▶ PROBLEM TO SOLVE:
Each entry shown below is to be reproduced exactly.

▶ DATA:

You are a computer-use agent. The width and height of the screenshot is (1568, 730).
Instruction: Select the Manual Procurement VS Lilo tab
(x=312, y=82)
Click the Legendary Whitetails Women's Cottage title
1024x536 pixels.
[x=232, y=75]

▶ YOUR SOLUTION:
You are a computer-use agent. The width and height of the screenshot is (1568, 730).
Instruction: Select the Manual Procurement VS Lilo tab
(x=312, y=82)
Click the Legendary Whitetails Women's Cottage title
1024x536 pixels.
[x=232, y=75]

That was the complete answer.